Problem to work on:
Copy every line of the listing below exactly as it appears.

Dataset excerpts:
········
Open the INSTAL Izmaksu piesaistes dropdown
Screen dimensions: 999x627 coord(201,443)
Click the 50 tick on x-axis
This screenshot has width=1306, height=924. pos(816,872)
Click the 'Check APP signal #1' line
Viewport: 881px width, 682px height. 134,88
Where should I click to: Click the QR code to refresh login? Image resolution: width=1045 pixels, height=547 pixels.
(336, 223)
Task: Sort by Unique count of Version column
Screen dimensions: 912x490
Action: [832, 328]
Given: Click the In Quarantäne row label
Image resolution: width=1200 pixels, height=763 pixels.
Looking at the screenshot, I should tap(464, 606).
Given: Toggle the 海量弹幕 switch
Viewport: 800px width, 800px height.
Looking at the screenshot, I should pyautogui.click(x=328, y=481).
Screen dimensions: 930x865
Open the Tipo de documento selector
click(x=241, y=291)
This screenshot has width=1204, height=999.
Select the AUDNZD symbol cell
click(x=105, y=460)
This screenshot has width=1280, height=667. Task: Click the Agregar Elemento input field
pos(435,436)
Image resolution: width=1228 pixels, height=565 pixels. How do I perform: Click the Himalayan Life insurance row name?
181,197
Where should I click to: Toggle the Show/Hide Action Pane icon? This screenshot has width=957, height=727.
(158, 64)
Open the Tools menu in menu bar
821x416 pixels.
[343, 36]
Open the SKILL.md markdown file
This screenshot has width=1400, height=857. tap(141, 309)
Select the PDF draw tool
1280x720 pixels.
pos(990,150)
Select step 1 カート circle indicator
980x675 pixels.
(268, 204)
········
Written solution:
Open the INSTAL Izmaksu piesaistes dropdown
Screen dimensions: 999x627 coord(201,443)
Click the 50 tick on x-axis
This screenshot has width=1306, height=924. pos(816,872)
Click the 'Check APP signal #1' line
Viewport: 881px width, 682px height. 134,88
Where should I click to: Click the QR code to refresh login? Image resolution: width=1045 pixels, height=547 pixels.
(336, 223)
Task: Sort by Unique count of Version column
Screen dimensions: 912x490
Action: [832, 328]
Given: Click the In Quarantäne row label
Image resolution: width=1200 pixels, height=763 pixels.
Looking at the screenshot, I should tap(464, 606).
Given: Toggle the 海量弹幕 switch
Viewport: 800px width, 800px height.
Looking at the screenshot, I should pyautogui.click(x=328, y=481).
Screen dimensions: 930x865
Open the Tipo de documento selector
click(x=241, y=291)
This screenshot has width=1204, height=999.
Select the AUDNZD symbol cell
click(x=105, y=460)
This screenshot has width=1280, height=667. Task: Click the Agregar Elemento input field
pos(435,436)
Image resolution: width=1228 pixels, height=565 pixels. How do I perform: Click the Himalayan Life insurance row name?
181,197
Where should I click to: Toggle the Show/Hide Action Pane icon? This screenshot has width=957, height=727.
(158, 64)
Open the Tools menu in menu bar
821x416 pixels.
[343, 36]
Open the SKILL.md markdown file
This screenshot has width=1400, height=857. tap(141, 309)
Select the PDF draw tool
1280x720 pixels.
pos(990,150)
Select step 1 カート circle indicator
980x675 pixels.
(268, 204)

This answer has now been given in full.